• _What you should do_
Go through the data below line by line and report how many lines contain "item", giving only that figure.

============

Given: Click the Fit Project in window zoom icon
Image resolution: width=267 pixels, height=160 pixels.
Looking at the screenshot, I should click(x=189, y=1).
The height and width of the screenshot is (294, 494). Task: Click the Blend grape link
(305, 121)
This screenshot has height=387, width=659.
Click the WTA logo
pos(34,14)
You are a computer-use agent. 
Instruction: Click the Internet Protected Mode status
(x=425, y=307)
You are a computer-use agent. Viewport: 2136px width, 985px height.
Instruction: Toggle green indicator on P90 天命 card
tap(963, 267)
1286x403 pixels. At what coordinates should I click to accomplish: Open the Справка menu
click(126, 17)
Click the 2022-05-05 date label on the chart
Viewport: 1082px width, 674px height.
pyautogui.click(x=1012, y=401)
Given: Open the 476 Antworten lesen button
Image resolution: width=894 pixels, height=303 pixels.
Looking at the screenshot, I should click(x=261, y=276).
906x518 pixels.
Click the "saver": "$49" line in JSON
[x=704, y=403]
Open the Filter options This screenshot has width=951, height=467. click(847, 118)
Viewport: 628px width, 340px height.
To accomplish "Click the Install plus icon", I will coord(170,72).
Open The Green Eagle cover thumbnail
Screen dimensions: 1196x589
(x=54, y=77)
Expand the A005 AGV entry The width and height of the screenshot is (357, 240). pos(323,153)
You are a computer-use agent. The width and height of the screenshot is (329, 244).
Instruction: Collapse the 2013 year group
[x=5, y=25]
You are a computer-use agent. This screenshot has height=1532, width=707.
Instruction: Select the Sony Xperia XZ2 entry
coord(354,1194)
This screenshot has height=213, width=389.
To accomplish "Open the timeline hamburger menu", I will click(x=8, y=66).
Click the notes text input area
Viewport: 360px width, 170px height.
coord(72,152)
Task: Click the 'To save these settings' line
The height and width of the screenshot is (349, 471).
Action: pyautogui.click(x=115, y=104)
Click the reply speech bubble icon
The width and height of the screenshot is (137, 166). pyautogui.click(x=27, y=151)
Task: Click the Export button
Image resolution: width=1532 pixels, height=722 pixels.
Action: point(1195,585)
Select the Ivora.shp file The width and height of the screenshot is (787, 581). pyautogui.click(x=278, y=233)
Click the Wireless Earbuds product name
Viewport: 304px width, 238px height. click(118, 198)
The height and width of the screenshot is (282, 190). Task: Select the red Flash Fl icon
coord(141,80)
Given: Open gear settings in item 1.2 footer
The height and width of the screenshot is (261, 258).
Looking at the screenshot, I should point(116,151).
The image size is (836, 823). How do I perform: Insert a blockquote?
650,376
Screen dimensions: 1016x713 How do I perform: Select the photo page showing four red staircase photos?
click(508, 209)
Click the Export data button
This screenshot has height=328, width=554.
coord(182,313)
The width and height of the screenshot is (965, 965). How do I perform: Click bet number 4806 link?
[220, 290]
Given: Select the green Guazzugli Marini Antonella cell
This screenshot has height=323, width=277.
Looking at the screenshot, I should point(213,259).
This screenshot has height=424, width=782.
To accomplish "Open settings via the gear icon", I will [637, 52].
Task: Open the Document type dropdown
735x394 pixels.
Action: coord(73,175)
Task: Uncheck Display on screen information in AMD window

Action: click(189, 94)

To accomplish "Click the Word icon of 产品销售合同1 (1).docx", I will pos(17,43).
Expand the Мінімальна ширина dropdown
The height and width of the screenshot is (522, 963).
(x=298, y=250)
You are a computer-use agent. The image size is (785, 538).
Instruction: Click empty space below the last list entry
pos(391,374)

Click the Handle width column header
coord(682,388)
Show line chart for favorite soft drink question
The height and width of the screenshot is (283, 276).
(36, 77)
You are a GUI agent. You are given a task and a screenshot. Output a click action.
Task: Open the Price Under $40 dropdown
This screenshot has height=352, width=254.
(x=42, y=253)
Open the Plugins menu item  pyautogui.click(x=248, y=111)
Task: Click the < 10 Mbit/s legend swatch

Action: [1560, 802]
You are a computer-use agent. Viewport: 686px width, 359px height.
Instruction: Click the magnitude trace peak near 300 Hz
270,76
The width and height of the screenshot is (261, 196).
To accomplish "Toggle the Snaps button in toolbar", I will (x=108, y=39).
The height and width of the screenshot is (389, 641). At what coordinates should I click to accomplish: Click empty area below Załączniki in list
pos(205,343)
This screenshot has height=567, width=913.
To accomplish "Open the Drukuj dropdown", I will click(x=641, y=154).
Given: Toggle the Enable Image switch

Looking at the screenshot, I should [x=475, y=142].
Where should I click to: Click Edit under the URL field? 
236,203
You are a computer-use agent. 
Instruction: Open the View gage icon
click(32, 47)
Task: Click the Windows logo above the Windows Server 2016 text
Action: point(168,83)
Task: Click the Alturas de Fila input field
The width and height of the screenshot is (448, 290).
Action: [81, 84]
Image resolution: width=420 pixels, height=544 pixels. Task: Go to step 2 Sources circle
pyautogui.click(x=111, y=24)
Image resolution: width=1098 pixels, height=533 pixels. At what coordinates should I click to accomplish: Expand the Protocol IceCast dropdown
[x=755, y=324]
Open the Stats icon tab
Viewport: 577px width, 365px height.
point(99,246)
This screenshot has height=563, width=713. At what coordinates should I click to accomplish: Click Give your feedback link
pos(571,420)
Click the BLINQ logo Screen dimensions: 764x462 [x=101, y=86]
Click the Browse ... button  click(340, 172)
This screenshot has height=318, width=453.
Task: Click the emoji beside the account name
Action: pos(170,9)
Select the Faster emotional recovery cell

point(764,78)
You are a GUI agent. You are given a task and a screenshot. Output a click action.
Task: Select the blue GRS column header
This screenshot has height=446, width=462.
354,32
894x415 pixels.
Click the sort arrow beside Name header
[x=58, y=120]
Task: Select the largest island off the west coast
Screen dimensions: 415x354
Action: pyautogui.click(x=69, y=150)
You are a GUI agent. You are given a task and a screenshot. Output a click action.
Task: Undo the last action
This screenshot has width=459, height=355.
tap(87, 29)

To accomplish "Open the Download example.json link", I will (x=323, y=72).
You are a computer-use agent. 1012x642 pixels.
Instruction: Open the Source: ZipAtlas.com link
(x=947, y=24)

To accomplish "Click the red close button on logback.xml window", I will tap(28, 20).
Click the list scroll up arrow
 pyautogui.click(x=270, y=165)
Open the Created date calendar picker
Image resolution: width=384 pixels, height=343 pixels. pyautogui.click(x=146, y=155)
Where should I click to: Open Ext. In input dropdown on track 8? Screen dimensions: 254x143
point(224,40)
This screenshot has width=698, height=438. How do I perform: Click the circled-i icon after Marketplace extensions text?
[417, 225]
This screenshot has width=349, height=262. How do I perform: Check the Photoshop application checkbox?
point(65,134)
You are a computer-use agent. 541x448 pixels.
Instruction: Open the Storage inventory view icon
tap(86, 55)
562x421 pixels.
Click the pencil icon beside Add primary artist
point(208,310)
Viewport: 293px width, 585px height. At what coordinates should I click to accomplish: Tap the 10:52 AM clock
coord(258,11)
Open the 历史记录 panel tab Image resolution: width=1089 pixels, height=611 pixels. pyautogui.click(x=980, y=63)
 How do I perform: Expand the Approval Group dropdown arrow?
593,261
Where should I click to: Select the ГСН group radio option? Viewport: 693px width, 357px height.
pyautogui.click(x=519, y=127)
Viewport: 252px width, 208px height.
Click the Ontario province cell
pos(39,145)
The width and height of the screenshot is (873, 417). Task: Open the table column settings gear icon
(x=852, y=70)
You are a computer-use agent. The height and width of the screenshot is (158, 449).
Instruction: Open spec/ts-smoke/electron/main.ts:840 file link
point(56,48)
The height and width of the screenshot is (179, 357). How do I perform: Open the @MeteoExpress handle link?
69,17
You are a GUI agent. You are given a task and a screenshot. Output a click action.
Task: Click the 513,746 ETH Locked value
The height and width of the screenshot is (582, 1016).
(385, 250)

============

• _Exercise answer_
2